• **YOUR TASK**:
Write out the lines of the listing exactly as they appear, beginning with the line that contains "You are a GUI" and continuing through the line that contains "The image size is (593, 404).".

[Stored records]

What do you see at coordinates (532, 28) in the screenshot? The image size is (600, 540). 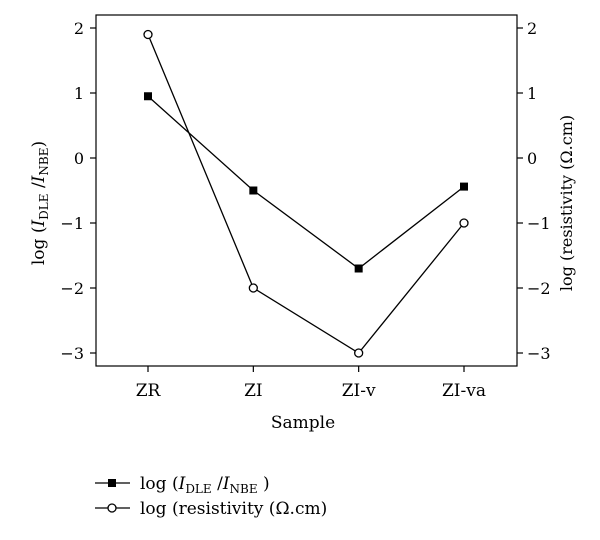 I see `y-tick-label-right: 2` at bounding box center [532, 28].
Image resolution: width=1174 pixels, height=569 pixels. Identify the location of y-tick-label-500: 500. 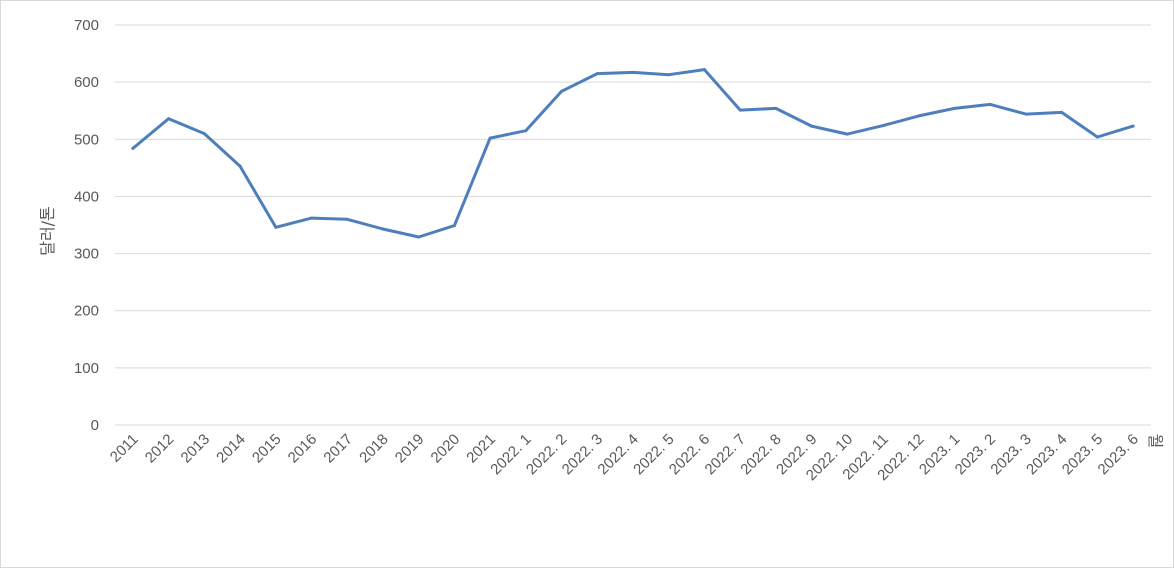
(86, 140).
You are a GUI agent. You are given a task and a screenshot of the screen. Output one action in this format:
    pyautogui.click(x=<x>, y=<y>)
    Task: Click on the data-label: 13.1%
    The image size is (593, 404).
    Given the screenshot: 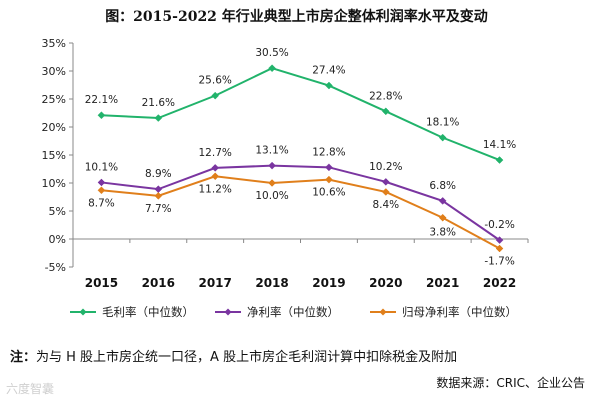 What is the action you would take?
    pyautogui.click(x=272, y=151)
    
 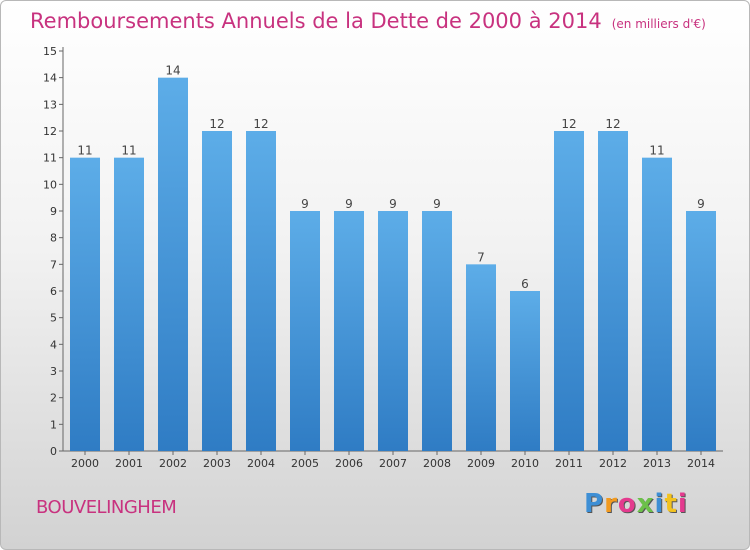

• **WRITTEN SOLUTION**:
You are a GUI agent. You are given a task and a screenshot of the screen. Output one action in this format:
    pyautogui.click(x=<x>, y=<y>)
    Task: Click on the data-label: 13.1%
    The image size is (593, 404).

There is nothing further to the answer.